1312 if (pending_acquires == 0 && managed.size() < max)
1313 _recheckResizePool();
1314
1315 this.wait(timeout);
1316 if (timeout > 0 && System.currentTimeMillis() - start > timeout)
1317 throw new TimeoutException("A client timed out while waiting to acquire a resource from " + this + " -- timeout at awaitAvailable()");
1318 if (force_kill_acquires)
1319 throw new CannotAcquireResourceException("A ResourcePool could not acquire a resource from its primary factory or source.");
1320 ensureNotBroken();
1321 }
timeoutvalue is set to 0 by default in C3p0, which means wait indefinitely
checkoutTimeout
Default: 0
The number of milliseconds a client calling getConnection() will wait for a Connection to be checked-in or acquired when the pool is exhausted. Zero means wait indefinitely. Setting any positive value will cause the getConnection() call to time-out and break with an SQLException after the specified number of milliseconds.

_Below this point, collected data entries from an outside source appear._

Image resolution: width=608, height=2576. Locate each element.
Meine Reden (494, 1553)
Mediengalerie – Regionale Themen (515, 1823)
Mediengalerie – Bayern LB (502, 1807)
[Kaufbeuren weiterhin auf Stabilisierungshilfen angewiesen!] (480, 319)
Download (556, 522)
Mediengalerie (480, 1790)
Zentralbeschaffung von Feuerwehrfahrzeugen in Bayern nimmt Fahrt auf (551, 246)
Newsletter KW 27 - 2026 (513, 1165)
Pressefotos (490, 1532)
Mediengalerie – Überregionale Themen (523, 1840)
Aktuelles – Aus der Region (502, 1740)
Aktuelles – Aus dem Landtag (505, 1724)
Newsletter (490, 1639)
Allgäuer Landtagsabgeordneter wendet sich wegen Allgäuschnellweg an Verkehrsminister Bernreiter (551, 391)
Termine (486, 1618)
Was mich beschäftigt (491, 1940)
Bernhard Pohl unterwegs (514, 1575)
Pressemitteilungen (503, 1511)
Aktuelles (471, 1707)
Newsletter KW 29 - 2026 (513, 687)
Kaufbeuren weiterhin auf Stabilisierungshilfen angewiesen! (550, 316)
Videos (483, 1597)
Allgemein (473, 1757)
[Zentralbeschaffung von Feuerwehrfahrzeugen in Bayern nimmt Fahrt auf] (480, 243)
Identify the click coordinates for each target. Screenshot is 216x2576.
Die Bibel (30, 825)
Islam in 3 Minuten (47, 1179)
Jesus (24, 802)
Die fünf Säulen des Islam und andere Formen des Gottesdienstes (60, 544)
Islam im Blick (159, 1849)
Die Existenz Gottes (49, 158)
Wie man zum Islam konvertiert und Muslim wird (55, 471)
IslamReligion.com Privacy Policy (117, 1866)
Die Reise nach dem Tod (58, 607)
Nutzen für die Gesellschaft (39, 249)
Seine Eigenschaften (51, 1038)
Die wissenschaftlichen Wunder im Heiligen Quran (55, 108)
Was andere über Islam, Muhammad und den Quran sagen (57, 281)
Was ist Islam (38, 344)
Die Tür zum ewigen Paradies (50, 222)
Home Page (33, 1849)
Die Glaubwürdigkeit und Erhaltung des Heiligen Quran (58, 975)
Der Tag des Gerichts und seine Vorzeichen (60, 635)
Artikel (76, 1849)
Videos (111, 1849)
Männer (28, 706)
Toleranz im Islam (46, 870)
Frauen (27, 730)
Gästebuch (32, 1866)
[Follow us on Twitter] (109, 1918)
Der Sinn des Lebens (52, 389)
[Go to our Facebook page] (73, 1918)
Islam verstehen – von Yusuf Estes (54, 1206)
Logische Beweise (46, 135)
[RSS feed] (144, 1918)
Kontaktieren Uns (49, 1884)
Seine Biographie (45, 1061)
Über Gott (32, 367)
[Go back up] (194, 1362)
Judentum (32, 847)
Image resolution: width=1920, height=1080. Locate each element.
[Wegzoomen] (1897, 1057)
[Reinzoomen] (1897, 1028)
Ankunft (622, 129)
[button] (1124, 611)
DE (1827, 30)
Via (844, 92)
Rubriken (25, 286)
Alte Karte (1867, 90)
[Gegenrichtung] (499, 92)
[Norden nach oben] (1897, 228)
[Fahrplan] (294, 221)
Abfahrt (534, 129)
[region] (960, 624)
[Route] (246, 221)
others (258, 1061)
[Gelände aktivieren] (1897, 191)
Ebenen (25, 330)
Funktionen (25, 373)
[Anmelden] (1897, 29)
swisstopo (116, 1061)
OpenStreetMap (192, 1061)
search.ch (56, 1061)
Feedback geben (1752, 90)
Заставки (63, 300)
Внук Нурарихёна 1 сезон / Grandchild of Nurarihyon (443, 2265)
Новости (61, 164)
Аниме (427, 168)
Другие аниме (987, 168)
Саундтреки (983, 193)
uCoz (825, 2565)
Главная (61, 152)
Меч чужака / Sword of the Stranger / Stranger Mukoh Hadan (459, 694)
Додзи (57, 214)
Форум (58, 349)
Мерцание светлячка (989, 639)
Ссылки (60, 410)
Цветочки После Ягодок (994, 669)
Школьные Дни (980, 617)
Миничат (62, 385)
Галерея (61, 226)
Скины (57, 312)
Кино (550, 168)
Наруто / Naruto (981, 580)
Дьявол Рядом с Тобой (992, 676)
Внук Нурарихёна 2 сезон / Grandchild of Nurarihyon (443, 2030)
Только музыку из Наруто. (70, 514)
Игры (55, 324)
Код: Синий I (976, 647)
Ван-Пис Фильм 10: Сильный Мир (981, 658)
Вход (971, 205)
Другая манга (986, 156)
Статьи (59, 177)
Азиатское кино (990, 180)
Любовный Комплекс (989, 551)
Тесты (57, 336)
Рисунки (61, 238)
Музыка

And also if you have connection leaks with your code, and you hardly find it in short time, then you should pay attention to this parameter:
unreturnedConnectionTimeout
Default: 0
Seconds. If set, if an application checks out but then fails to check-in [i.e. close()] a Connection within the specified period of time, the pool will unceremoniously destroy() the Connection. This permits applications with occasional Connection leaks to survive, rather than eventually exhausting the Connection pool. And that's a shame. Zero means no timeout, applications are expected to close() their own Connections. Obviously, if a non-zero value is set, it should be to a value longer than any Connection should reasonably be checked-out. Otherwise, the pool will occasionally kill Connections in active use, which is bad. This is basically a bad idea, but it's a commonly requested feature. Fix your $%!@% applications so they don't leak Connections! Use this temporarily in combination with debugUnreturnedConnectionStackTraces to figure out where Connections are being checked-out that don't make it back into the pool!
So you can try to set these two parameters to the same time as your goal keeper, say 30 seconds. So that you can prevent some extremely leak cases, but dev need to find the root cause for sure :)
checkoutTimeout= 30000
unreturnedConnectionTimeout=30
also adjust your
maxPoolSize to 30 or more instead of 15 by default under a heavy load situation.